Records provided Start Marker
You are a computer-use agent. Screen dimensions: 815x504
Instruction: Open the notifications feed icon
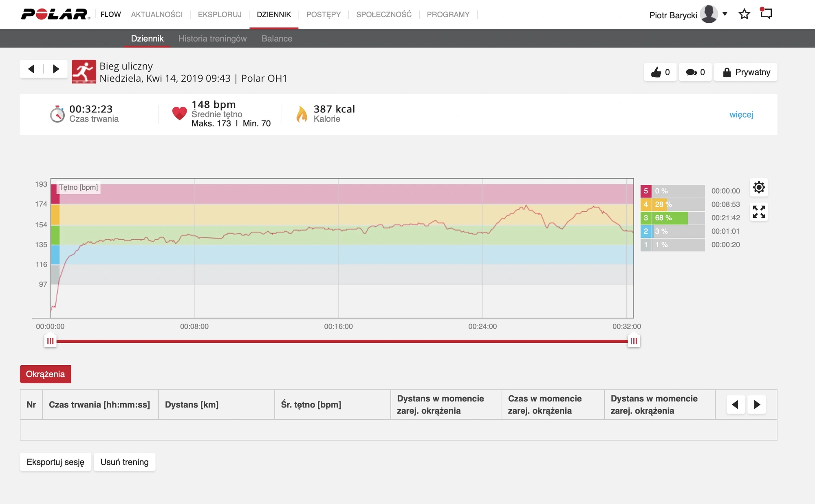(766, 14)
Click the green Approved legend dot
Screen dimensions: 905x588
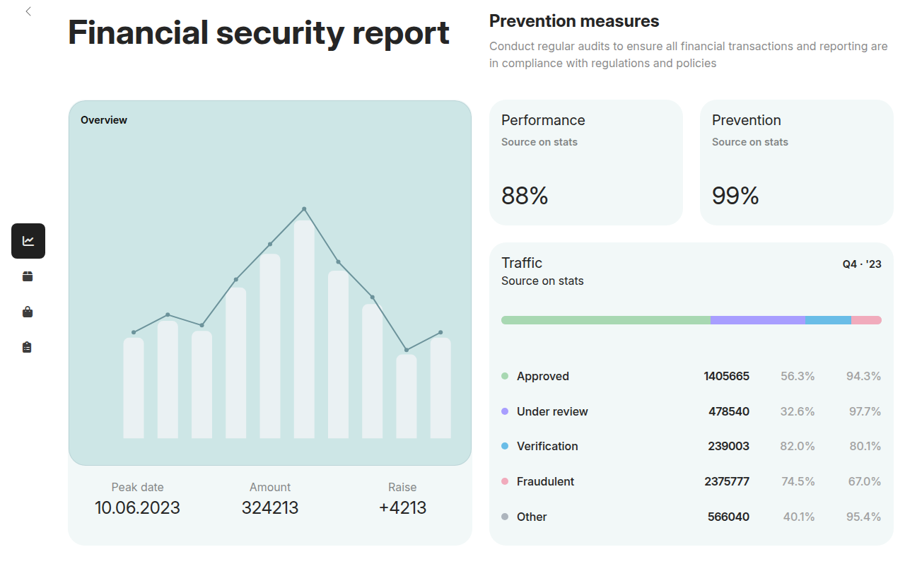tap(505, 376)
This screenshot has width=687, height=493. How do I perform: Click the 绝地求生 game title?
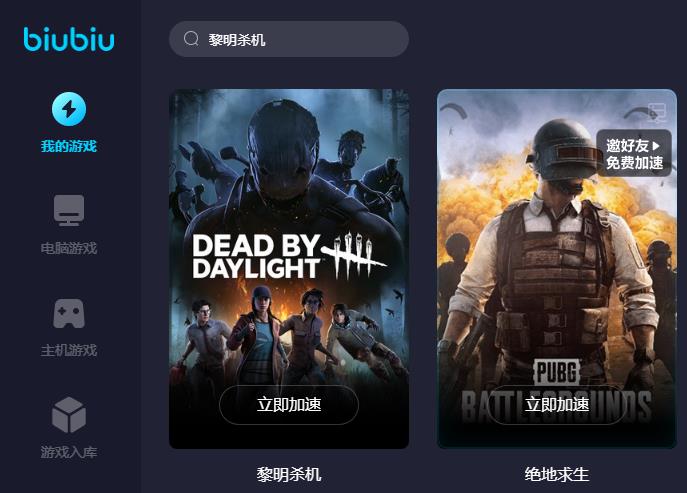[556, 474]
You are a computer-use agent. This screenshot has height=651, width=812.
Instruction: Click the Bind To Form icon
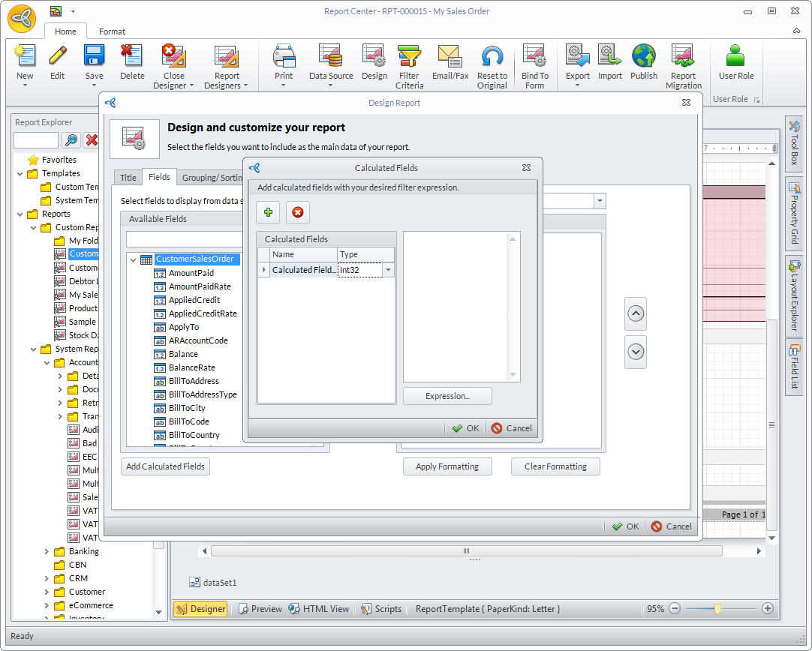click(534, 57)
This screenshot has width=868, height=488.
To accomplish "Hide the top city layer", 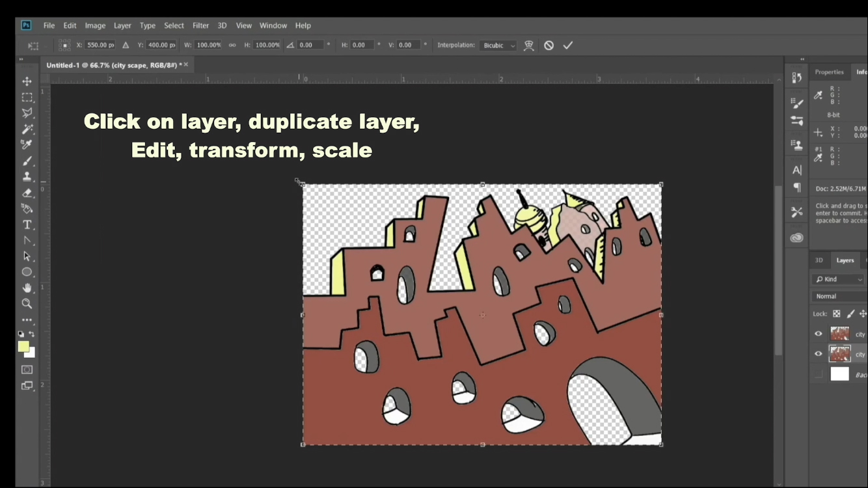I will click(x=818, y=333).
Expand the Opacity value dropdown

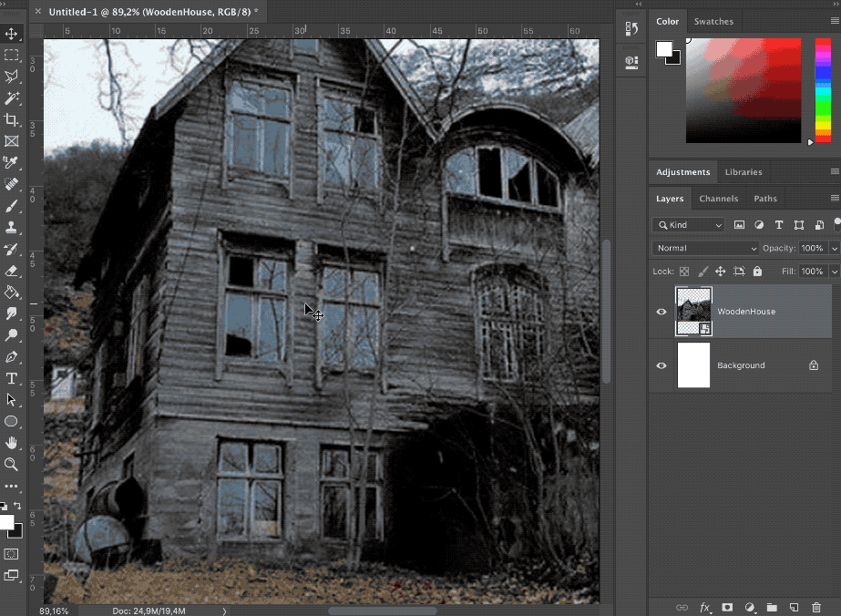(834, 248)
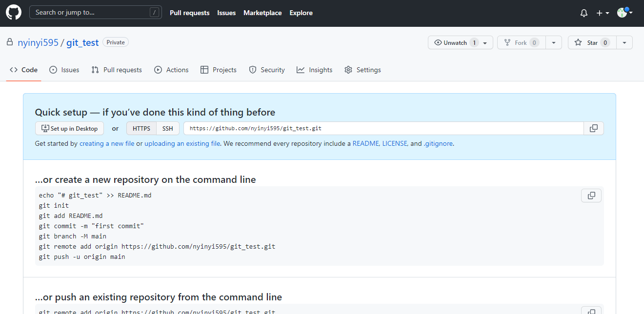The height and width of the screenshot is (314, 644).
Task: Open the plus create-new dropdown
Action: click(x=603, y=13)
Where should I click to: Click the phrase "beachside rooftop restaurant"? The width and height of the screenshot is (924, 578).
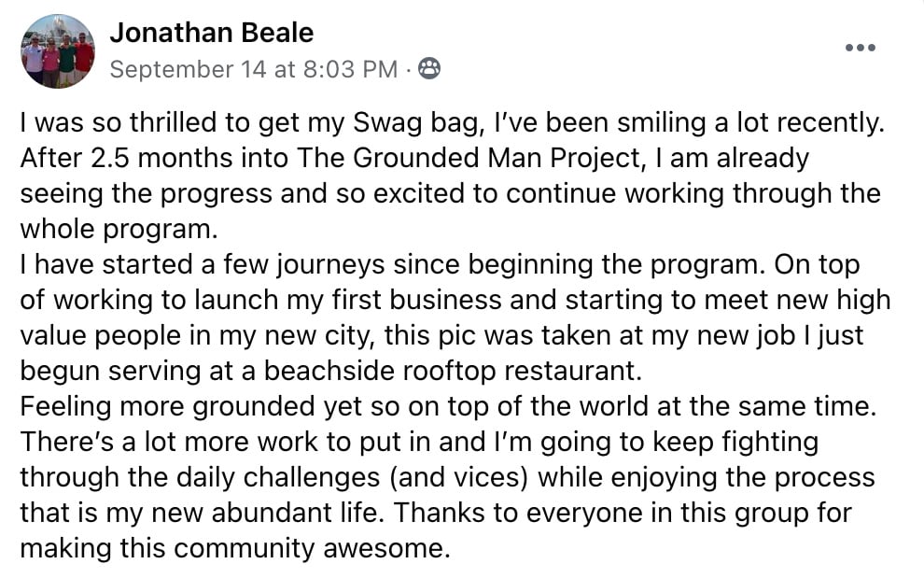point(451,371)
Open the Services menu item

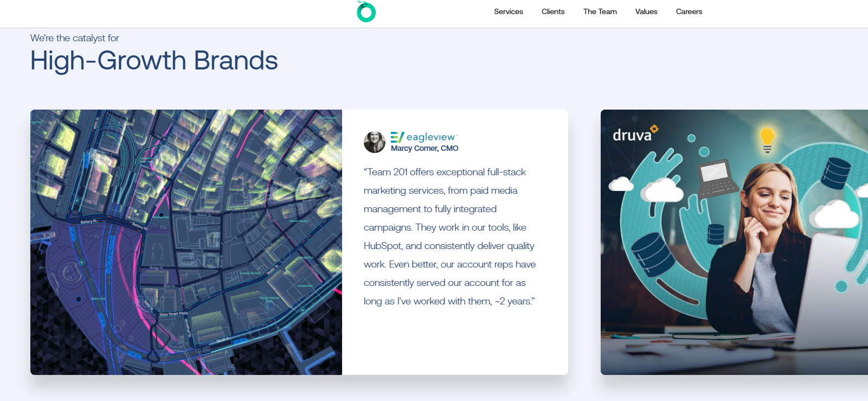pyautogui.click(x=508, y=11)
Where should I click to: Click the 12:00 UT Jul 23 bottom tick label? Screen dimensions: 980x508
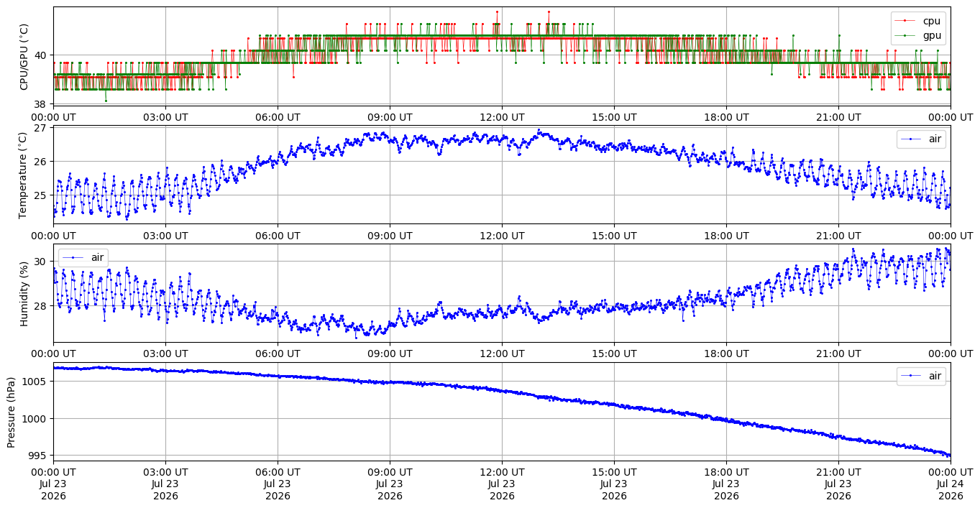click(502, 484)

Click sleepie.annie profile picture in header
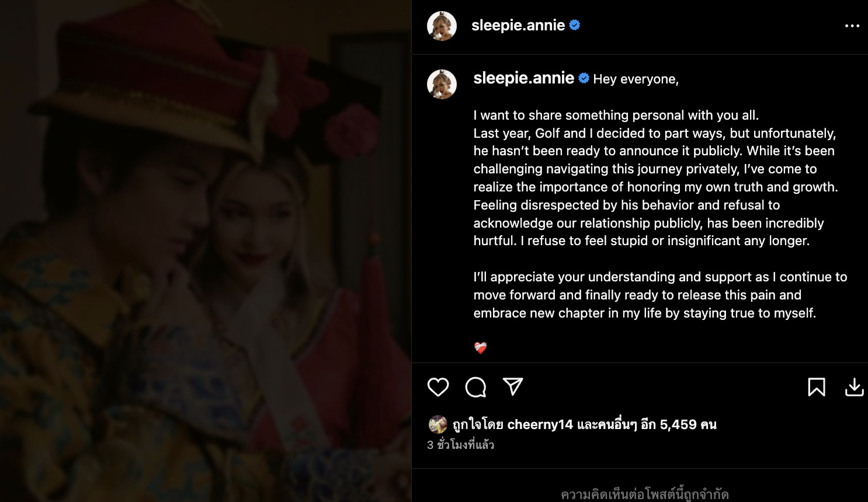coord(442,26)
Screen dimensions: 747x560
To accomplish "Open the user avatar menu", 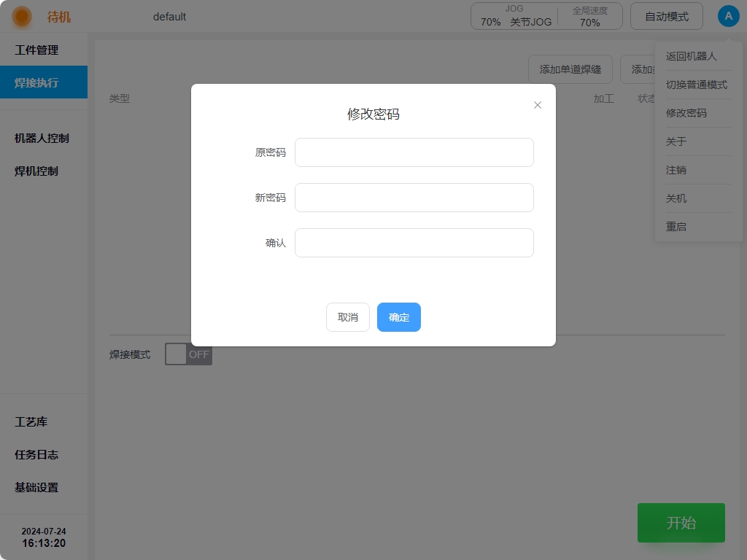I will (x=728, y=16).
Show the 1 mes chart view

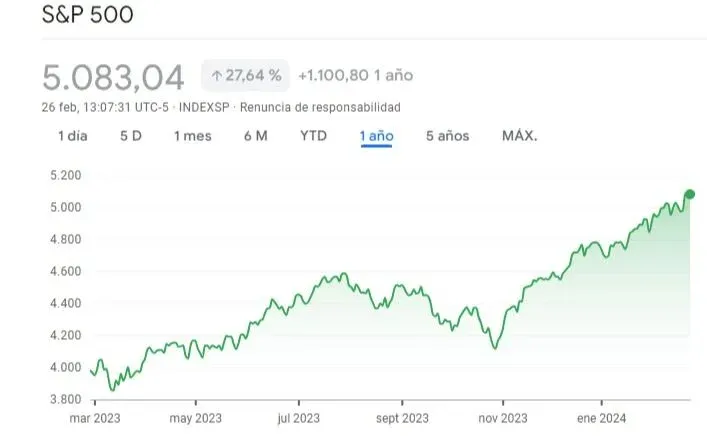(192, 136)
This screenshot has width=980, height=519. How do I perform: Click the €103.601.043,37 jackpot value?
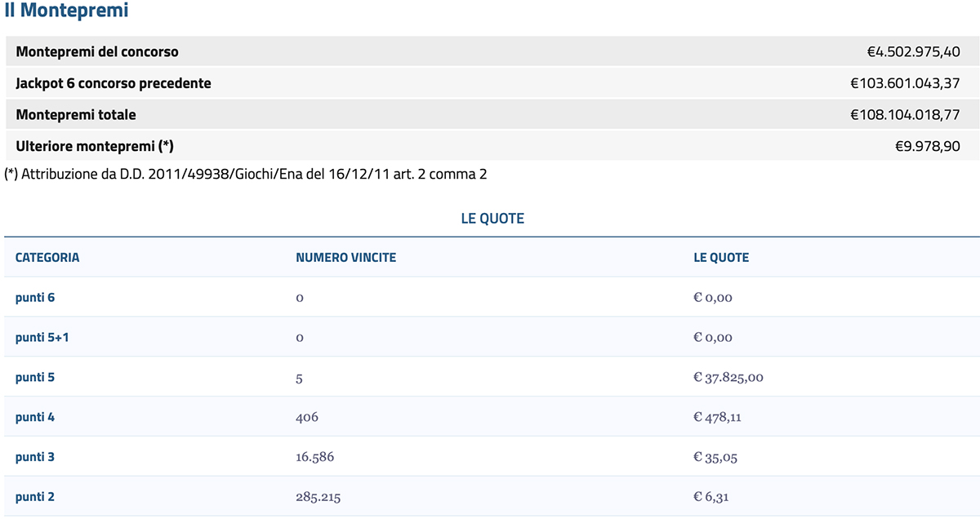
Records provided End Marker
What lines above mention "agent"? Copy each one.

▶ Exercise solution:
You are a computer-use agent. Screen dimensions: 815x504
You are a computer-use agent. This screenshot has height=651, width=812.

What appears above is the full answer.